The information charged defendant with nine felony counts, as follows: assault on a peace officer with a semiautomatic firearm (§ 245, subd. (d)(2), count 1) plus firearm use enhancements (§§ 12022.53, subd. (b) and 12022.5, subds. (a) and (d)); exhibiting a deadly weapon to a police officer to resist arrest (§ 417.8, count 2); assault with a semiautomatic firearm (§ 245, subd. (b), count 3); assault by means likely to produce great bodily injury (§ 245, subd. (a)(4), count 4); assault with a deadly weapon (§ 245, subd. (a)(1), count 5); criminal threats (§ 422, subd. (a), counts 6 and 9); resisting an executive officer (§ 69, count 7); and possession of an assault weapon (§ 30605, subd. (a), count 8). The information named Corporal D. as the victim in counts 1 and 2, Miguelito as the victim in counts 3 through 6 and 9, and Officer S. as the victim in count 7. At trial, on motion of the prosecutor, the court dismissed count 9. The jury found defendant not guilty of counts 2 and 7 but found him guilty of count 1 and found the section 12022.53, subdivision (b) allegation true. The jury further found defendant guilty of counts 3, 4, 5, and 8, and guilty of the lesser included offense of attempted criminal threats (§§ 664/422) for count 6. The court sentenced defendant to a total of 24 years in prison. Defendant appealed.

DISCUSSION

A. Denial of Marsden motion

Defendant contends the trial court abused its discretion by failing to grant his Marsden motion to relieve his attorney, Mr. Allen, and appoint new counsel. He claims Mr. Allen made statements at the Marsden hearing indicating he did not familiarize himself with whether prior counsel or defendant filed Pitchess motions, competent counsel would have done so and investigated whether there was a basis for a Pitchess motion, and the court failed to adequately inquire whether Mr. Allen's failure to file a Pitchess motion constituted ineffective assistance. We conclude the court did not abuse its discretion.

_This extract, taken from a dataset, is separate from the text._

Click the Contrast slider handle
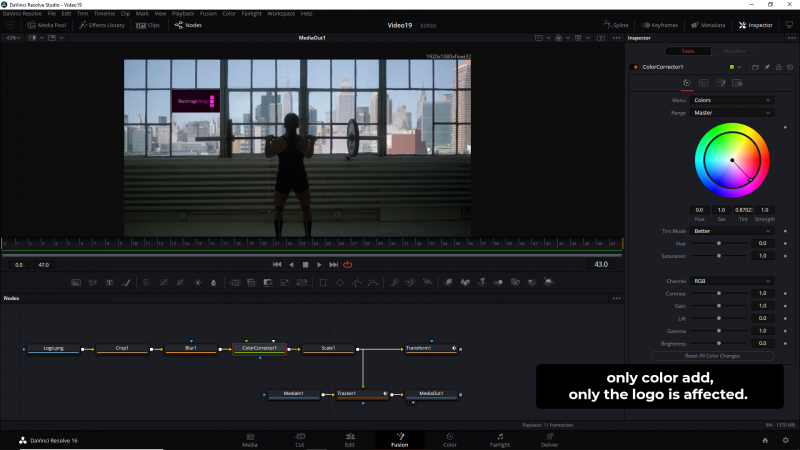This screenshot has height=450, width=800. (719, 293)
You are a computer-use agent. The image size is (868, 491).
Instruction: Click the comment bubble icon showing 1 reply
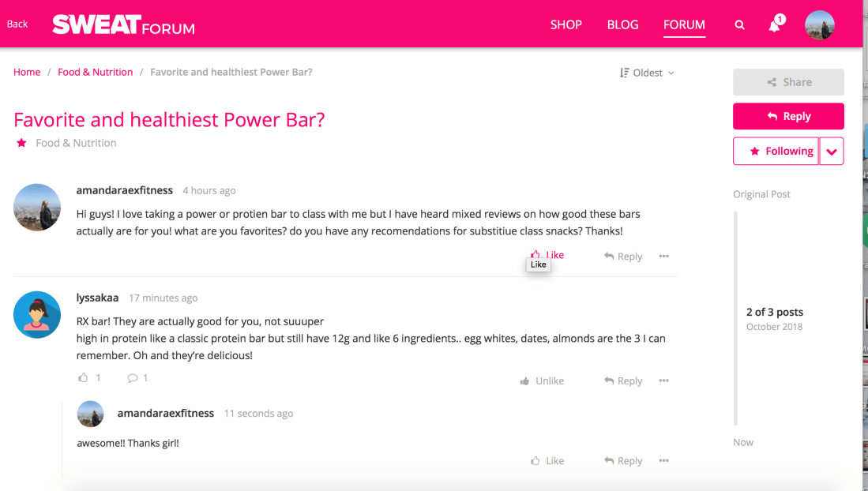pyautogui.click(x=133, y=378)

Pitchess v. Superior Court (1974) 11 Cal.3d 531 (Pitchess).

1. Additional Facts

From the beginning of the case in April 2016 until May 2017, defendant was represented by appointed counsel who filed a Pitchess motion. Following the denial of a second Marsden motion against this attorney, the trial court granted defendant's request to represent himself. (Faretta v. California (1975) 422 U.S. 806.) During the brief time that he represented himself, defendant withdrew prior counsel's Pitchess motion and filed his own, which the court denied. Subsequently, defendant asked the court to re-appoint counsel, and a different attorney than the first—Mr. Allen—was assigned in August 2017 with trial scheduled for December 2017.

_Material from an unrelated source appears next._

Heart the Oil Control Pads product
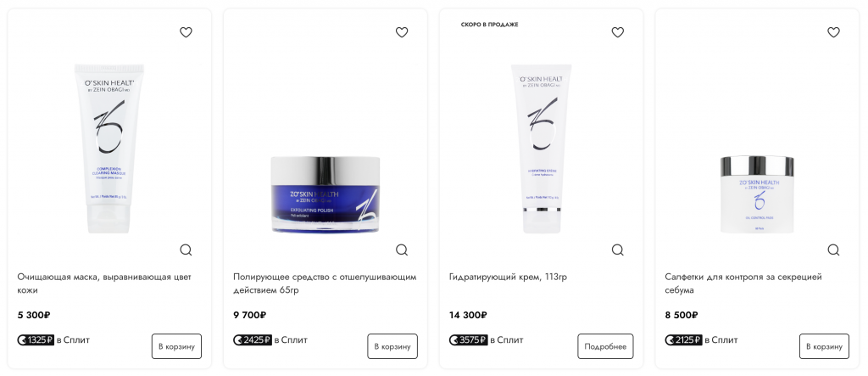 tap(834, 32)
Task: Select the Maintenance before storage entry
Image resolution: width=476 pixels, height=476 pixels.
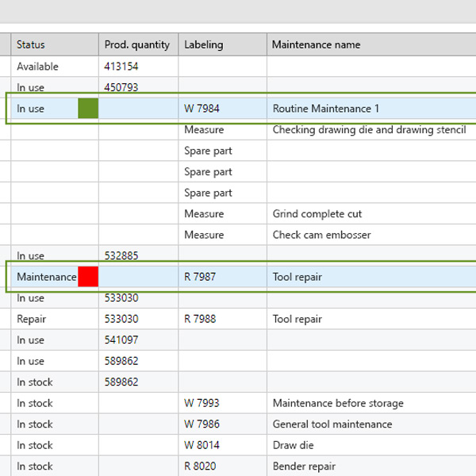Action: [337, 404]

The court ultimately continued that trial date and heard pre-trial motions in January 2018. By the end of January 2018, about a week before the statutory period for bringing defendant to trial was set to expire, defendant made a Marsden motion. The next day, a judge other than the trial judge heard that motion. At the hearing, defendant indicated he made the motion due to his desire to hire private counsel. In response to whether he had any issues with Mr. Allen's competence, defendant said he did not, his only concern in that regard was that Mr. Allen had not filed a Pitchess motion. After Mr. Allen spoke to defendant's points, the court asked defendant: "you are not dissatisfied with the representation by Mr. Allen?" Defendant replied: "I'm very happy with his work, and it is just - I'm — I was already in the process of hiring this attorney when he came on, and it was —"

The trial court indicated it was not seeing any conflicts or ineffective assistance, and a Marsden motion was not the proper avenue for substituting in private counsel. Defendant then reiterated he and Mr. Allen disagreed about whether to file a Pitchess motion. The court asked Mr. Allen to respond to that. Mr. Allen had difficulty recalling whether a prior Pitchess motion was filed and its outcome, but he did relay that a Pitchess motion was previously "discussed" and "dismissed without prejudice." He explained he had not filed a Pitchess motion because a prior one had already been "discussed," and when he was assigned the case around September 2017, trial was set for December, so he was "brought in to do the trial" and in "trial prep mode." The court asked if Mr. Allen thought another Pitchess motion was warranted, and Mr. Allen indicated he would consider it, stating: "At this point, in an abundance of caution, if there were time to file one, for the sake of argument and to make it clean, . . . I wouldn't be opposed . . . to renew."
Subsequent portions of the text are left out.